BEGIN The input

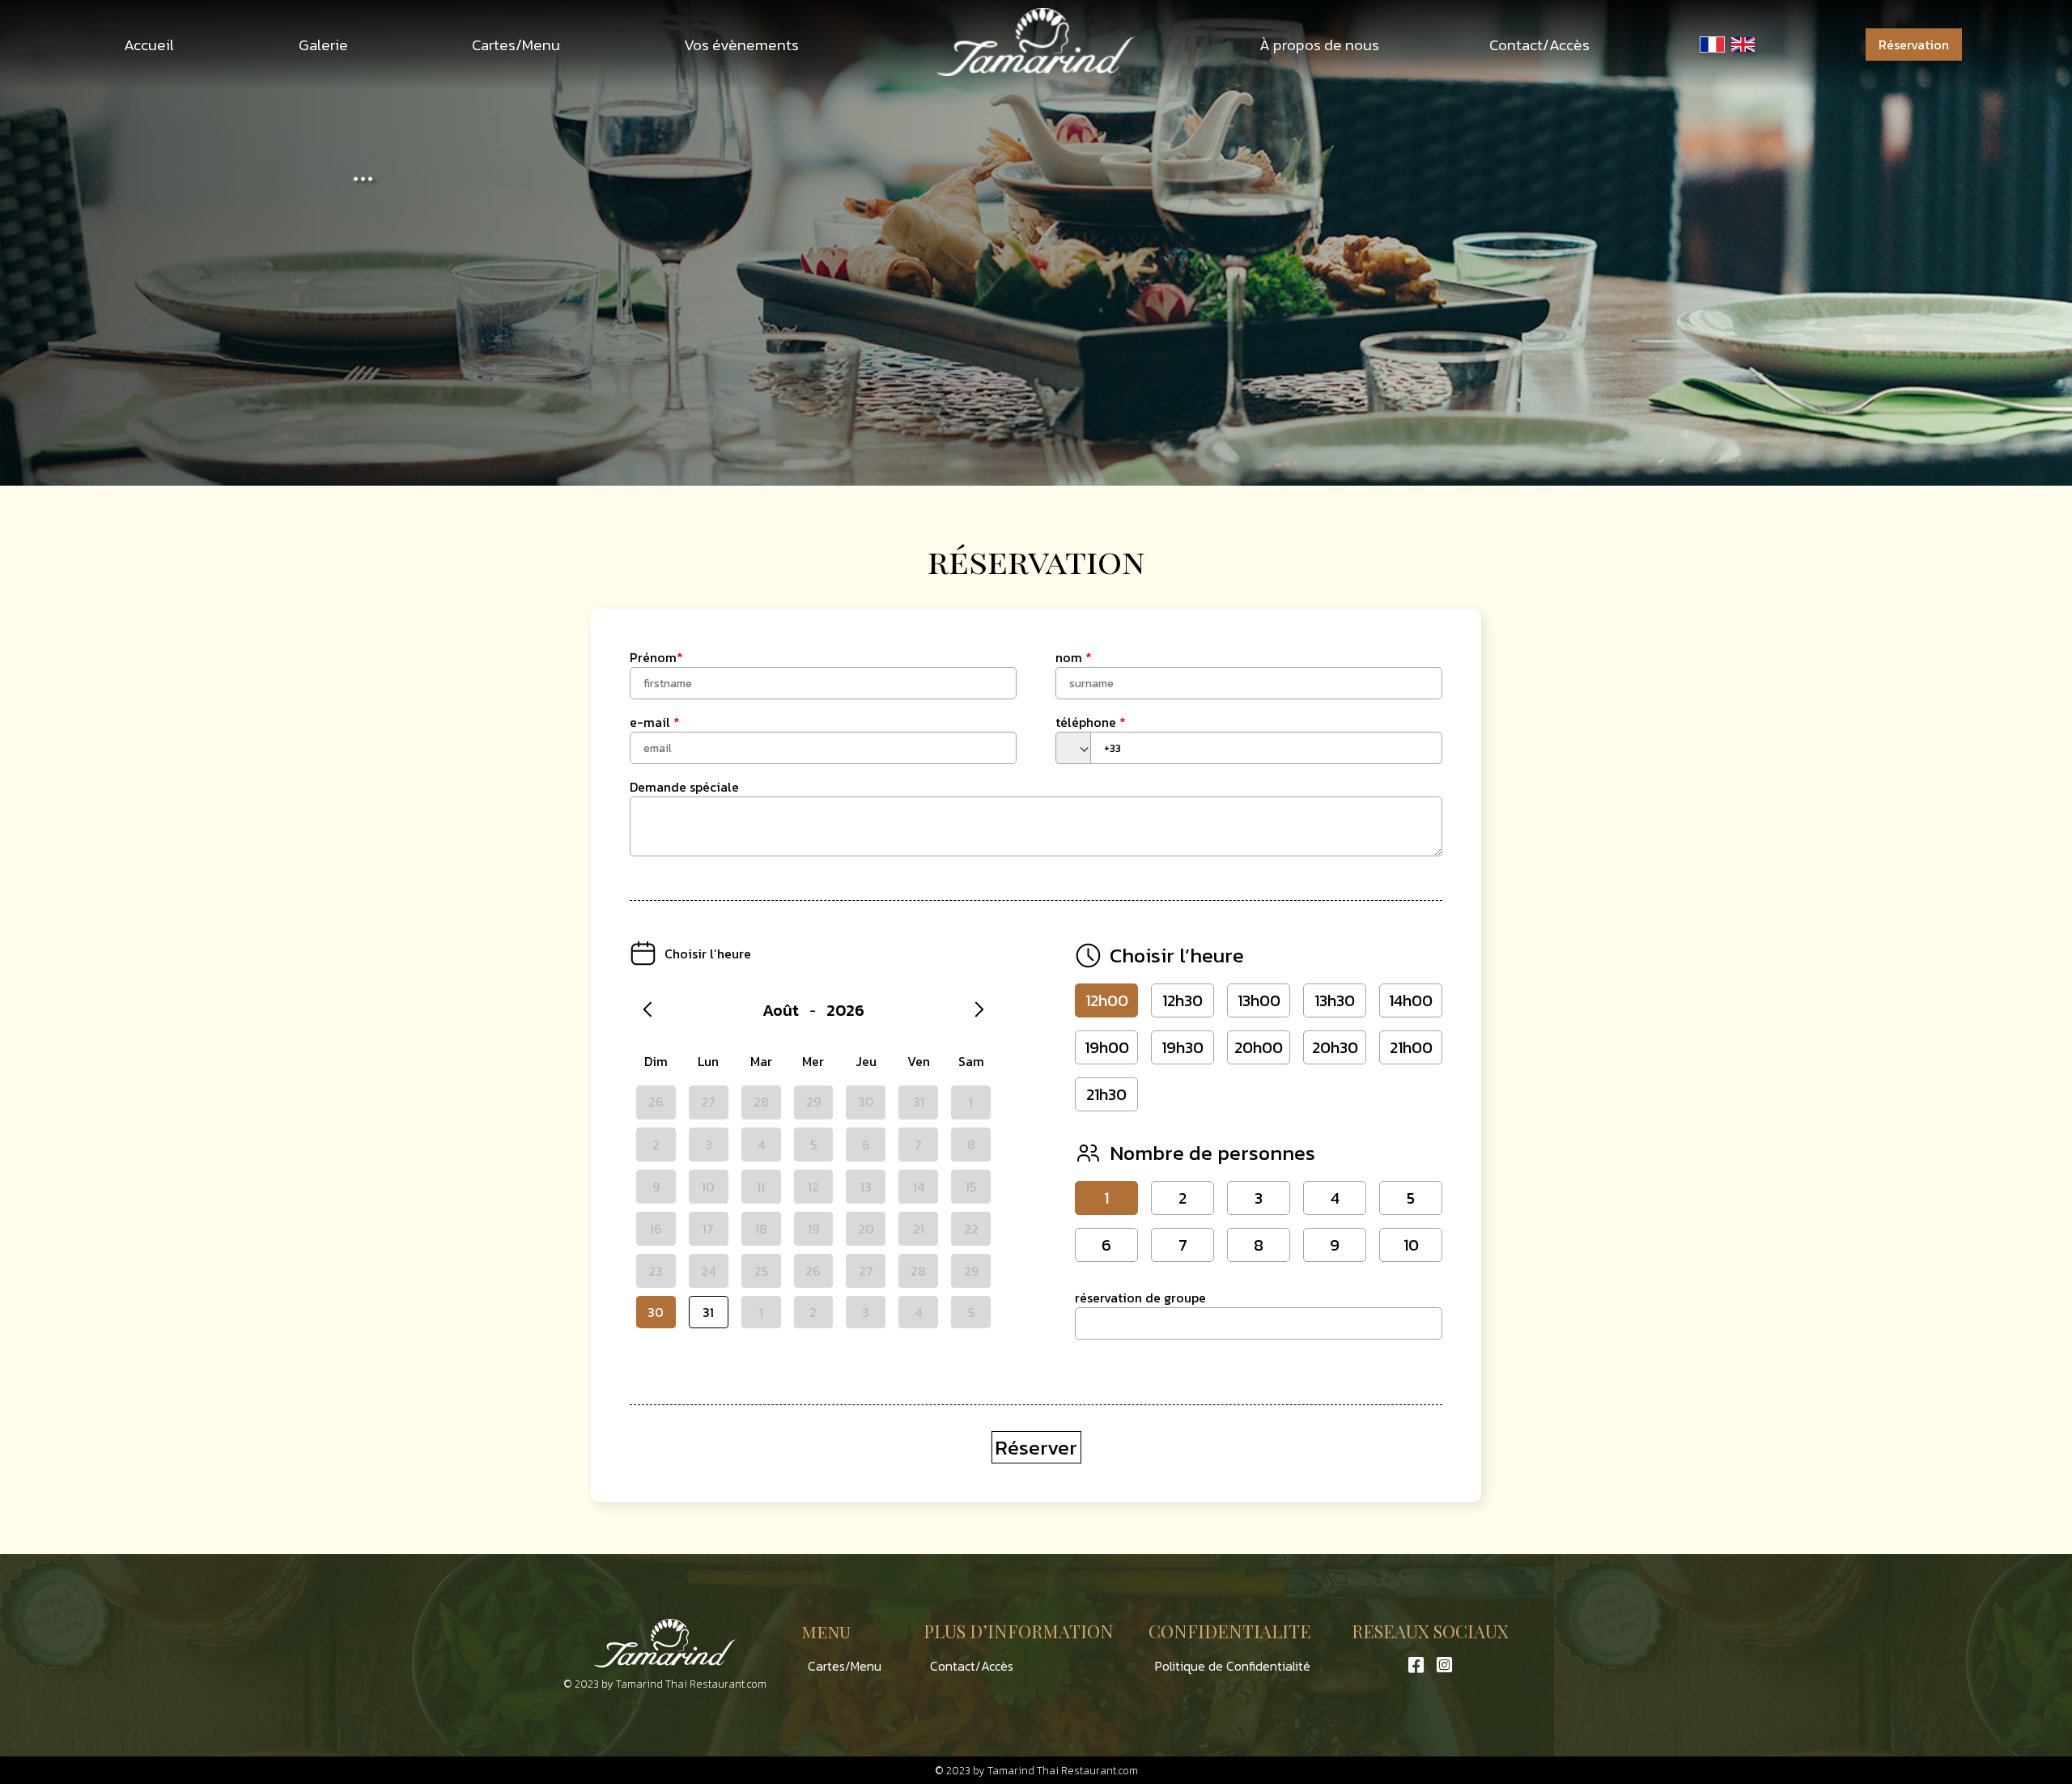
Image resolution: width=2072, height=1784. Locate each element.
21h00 (1411, 1047)
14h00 (1411, 1000)
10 (708, 1186)
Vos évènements (741, 45)
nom (1073, 657)
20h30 (1335, 1047)
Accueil (149, 45)
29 (971, 1271)
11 (761, 1186)
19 (813, 1228)
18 (761, 1228)
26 (813, 1271)
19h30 (1182, 1047)
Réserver (1036, 1447)
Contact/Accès (1539, 45)
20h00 (1258, 1047)
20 (866, 1228)
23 (655, 1271)
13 (866, 1186)
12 (813, 1186)
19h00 (1107, 1047)
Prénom (656, 657)
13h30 (1334, 1000)
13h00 (1259, 1000)
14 (918, 1186)
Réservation (1914, 44)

END The input

▶ Task details
With the line containing "23 (655, 1271)" as the first, output each line through the final line of the entries above, exactly.

▶ Answer to the exercise
23 (655, 1271)
13 (866, 1186)
12 (813, 1186)
19h00 (1107, 1047)
Prénom (656, 657)
13h30 (1334, 1000)
13h00 (1259, 1000)
14 (918, 1186)
Réservation (1914, 44)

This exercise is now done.